__ДАННЫЙ ТЕКСТ__
______

Володя остался жить с мамой. На общем фоне безотцовщины он не был белой вороной. Когда 1 сентября пришел в первый класс 273-й школы в 1-м Переяславском переулке, в настороженном ожидании вопроса об отце, то ответы одноклассников — «погиб на фронте», «пропал без вести», «умер», «в госпитале», «не знаю» — при все горечи своей ослабили, а после и вовсе растворили все неприятные предчувствия, и пришло облегчение, как после трехдневной зубной боли.

«В огромном актовом зале, где детей распределяли по классам, громко объявили: «Высоцкий Владимир!» Я говорю сыну: иди, это, мол, тебя. А он мне в ответ: «Нет, это Владимир, а я же Вова!..»

Уже через месяц или чуть раньше после начала учебного года учительница наказала непослушного первоклассника Высоцкого. Может, и справедливо. Но было обидно. Володя, молча и ни на кого не глядя, собрал свои книжки-тетрадки в аккуратную стопочку, перетянул ремешком — и был таков. На следующий день он пришел в соседний класс и спросил учительницу: «Можно, я буду учиться у вас? Мне там не нравится…» Татьяна Николаевна оказалась педагогом понимающим, доброй женщиной, разрешила. Потом пригласила самостоятельного мальчика-с-пальчика к себе домой, угостила чаем с конфетами.

______

__ЧТО СДЕЛАТЬ__
Продолжите текст о первом школьном годе Володи Высоцкого сразу после его последнего предложения. Строки ниже — отдельный материал, к тексту о Володе Высоцком они не относятся.

______

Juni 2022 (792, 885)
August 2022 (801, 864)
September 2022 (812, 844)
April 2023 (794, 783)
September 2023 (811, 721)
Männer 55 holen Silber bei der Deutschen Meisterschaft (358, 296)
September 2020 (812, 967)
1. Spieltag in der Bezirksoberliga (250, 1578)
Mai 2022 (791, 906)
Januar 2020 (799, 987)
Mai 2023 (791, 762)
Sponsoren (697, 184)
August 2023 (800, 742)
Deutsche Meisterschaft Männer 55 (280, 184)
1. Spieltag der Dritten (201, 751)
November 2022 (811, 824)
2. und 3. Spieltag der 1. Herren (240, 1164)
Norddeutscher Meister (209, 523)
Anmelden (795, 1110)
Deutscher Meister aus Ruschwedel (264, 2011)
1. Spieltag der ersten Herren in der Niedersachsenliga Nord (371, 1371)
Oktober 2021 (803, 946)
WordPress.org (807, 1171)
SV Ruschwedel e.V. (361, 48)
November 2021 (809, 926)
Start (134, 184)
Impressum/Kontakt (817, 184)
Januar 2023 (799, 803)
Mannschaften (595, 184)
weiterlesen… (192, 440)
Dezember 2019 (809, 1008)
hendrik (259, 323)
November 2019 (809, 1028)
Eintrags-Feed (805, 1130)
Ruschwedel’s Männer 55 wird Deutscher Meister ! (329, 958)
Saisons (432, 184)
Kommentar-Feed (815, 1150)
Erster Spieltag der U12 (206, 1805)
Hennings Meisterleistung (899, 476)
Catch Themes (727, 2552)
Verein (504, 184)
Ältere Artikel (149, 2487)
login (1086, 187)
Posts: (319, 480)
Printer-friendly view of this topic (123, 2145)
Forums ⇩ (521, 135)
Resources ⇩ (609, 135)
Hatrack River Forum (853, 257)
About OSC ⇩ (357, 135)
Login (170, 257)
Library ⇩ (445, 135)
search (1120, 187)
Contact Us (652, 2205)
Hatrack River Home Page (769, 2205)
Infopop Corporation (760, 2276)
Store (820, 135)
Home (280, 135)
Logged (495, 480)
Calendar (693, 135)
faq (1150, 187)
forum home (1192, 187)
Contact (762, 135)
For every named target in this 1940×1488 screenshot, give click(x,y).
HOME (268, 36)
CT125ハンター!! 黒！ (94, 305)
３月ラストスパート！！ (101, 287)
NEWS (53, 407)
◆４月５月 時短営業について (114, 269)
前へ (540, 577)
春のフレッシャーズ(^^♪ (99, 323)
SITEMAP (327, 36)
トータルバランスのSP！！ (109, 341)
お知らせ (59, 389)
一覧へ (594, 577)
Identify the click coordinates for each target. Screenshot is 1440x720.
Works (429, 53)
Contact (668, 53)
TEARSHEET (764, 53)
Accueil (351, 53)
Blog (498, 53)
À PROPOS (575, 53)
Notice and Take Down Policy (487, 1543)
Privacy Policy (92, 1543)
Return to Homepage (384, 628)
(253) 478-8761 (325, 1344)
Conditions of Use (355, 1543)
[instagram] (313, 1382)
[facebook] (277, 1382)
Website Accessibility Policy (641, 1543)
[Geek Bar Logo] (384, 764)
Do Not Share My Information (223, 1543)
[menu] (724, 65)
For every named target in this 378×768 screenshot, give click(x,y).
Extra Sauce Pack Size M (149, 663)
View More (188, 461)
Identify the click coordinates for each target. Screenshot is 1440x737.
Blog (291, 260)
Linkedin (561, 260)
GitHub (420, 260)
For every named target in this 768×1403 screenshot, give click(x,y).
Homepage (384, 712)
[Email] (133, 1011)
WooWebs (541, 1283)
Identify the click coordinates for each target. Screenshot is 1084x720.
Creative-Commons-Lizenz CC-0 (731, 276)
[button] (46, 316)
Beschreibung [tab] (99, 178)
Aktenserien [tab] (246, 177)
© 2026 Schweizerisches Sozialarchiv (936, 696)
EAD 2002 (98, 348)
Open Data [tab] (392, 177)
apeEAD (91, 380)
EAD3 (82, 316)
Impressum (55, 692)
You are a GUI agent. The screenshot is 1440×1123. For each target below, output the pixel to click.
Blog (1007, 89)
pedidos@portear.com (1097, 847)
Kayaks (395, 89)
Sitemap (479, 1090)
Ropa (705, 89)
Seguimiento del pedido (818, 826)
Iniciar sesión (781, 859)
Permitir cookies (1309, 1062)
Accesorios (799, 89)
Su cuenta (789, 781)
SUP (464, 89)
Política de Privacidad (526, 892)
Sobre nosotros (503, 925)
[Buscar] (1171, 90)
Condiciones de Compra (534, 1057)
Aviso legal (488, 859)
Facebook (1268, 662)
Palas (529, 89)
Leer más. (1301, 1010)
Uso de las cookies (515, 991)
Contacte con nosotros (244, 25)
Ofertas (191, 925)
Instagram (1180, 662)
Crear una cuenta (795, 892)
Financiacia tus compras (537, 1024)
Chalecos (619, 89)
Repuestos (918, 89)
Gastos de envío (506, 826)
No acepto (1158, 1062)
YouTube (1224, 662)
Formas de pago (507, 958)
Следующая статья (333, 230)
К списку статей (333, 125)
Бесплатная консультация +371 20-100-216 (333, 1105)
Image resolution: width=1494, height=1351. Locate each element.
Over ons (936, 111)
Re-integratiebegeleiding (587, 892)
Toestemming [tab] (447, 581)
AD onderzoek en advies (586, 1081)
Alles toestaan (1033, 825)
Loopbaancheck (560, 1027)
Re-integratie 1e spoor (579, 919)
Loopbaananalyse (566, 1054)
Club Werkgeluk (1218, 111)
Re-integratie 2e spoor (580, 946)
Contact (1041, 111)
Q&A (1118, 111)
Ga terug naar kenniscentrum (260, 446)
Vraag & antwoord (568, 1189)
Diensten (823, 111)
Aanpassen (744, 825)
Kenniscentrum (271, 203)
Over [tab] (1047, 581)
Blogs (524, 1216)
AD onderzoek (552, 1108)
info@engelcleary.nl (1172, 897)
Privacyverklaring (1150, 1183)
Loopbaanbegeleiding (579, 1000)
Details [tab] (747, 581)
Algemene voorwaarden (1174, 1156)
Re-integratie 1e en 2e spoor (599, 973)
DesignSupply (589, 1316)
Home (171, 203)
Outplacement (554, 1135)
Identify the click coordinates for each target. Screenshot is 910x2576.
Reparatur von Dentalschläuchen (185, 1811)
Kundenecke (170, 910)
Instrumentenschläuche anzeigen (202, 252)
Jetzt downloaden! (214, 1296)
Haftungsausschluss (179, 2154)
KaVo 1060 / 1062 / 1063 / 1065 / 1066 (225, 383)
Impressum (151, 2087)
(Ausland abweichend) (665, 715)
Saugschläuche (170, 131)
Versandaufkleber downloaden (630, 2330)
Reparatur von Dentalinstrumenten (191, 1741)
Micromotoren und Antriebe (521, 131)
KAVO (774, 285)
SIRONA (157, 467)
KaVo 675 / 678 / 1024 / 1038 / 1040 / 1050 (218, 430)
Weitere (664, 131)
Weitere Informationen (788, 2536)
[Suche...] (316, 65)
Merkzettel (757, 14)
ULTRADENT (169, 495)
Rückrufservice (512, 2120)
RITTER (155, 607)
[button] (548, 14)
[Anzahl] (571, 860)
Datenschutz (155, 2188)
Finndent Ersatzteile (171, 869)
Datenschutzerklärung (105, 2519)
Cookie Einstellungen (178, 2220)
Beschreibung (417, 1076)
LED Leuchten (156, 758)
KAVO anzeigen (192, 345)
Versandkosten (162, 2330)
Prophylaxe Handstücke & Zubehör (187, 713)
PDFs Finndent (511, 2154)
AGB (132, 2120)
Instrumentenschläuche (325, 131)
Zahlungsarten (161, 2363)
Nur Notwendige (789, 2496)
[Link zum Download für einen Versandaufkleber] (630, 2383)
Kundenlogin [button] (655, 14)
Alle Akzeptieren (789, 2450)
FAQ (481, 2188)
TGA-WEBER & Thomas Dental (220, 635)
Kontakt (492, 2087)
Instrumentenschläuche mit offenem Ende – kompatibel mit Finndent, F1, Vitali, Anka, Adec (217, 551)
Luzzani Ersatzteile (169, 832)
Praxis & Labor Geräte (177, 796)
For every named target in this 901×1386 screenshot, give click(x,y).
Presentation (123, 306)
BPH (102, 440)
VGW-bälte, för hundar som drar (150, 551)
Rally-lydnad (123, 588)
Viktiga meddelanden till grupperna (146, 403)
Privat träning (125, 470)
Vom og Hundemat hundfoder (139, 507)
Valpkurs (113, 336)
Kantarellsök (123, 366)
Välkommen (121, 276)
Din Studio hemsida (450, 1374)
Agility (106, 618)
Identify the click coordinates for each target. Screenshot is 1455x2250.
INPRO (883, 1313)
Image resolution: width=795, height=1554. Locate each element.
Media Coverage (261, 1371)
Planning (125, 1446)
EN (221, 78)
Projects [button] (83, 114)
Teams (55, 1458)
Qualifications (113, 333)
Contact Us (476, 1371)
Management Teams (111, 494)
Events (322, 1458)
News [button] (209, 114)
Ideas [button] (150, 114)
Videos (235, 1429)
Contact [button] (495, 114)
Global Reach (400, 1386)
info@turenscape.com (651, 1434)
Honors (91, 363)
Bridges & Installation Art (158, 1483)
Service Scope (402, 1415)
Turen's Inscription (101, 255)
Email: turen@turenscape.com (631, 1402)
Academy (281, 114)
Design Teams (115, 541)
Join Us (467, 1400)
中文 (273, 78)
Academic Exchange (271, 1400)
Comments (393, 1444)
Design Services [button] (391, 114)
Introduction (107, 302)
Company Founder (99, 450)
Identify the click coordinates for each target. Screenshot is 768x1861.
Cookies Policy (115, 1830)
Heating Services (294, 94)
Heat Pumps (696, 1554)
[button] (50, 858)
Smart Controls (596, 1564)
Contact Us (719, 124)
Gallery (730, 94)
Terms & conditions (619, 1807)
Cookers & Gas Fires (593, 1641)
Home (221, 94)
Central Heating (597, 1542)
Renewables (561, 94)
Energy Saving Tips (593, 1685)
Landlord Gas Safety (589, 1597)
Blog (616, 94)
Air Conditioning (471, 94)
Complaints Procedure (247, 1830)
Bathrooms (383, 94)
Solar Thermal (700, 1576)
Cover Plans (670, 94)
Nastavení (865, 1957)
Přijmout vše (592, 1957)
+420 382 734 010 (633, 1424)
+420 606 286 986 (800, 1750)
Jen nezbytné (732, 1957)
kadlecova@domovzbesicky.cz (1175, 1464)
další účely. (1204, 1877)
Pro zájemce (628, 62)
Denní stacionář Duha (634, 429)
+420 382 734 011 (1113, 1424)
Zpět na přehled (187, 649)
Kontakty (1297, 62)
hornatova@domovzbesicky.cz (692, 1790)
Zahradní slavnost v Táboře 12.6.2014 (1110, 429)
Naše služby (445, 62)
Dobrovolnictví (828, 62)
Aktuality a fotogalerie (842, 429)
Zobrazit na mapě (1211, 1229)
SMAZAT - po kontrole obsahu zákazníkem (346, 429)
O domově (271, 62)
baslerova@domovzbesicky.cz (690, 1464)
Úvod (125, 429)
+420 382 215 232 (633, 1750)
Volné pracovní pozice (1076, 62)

______

__ОТВЕТ__
После уроков Володя частенько приезжал к маме на работу, в солидное здание Накромвнешторга, делился новостями:

— Мам, а ты знаешь, муж у Татьяны Николаевны настоящий моряк! Она его ждет и очень-очень скучает… А ты сегодня опять задерживаешься, да?

— Да, — кивала мама. — У тебя уроки в школе, у меня уроки на работе. Ты поел?

— Конечно! Девочки помогли и обед разогреть, и уроки проверили. Все в порядке, не волнуйся, мамочка… А можно, я с тобой на твоих уроках останусь?..

Нина Максимовна занималась на наркоматовских курсах коммерческой корреспонденции на немецком языке. Володя усаживался рядом и старательно повторял немецкие фразы. Получалось на удивление здорово, преподаватель хвалила: «У вашего мальчика идеальное воспроизведение звучания слов и интонаций. У него, видимо, музыкальное восприятие языка. Это — большая редкость. Его обязательно надо учить музыке…»

А он помогал разгружать картошку в овощном магазине. За что получил от директора магазина свой трудодень — десяток картофелин. К приходу мамы с работы как-то попытался приготовить из них оладьи. Пригорели без масла… Плакало угощенье. «В школе им давали конфетки, — рассказывала Нина Максимовна. — Он меня ждал, одну съест, а вторую хранил для мамочки. Я думаю, это наследственное чувство доброты: и мои родители, и Семен Владимирович мог вообще последнюю рубашку с себя снять, и Володя таким же вырос…»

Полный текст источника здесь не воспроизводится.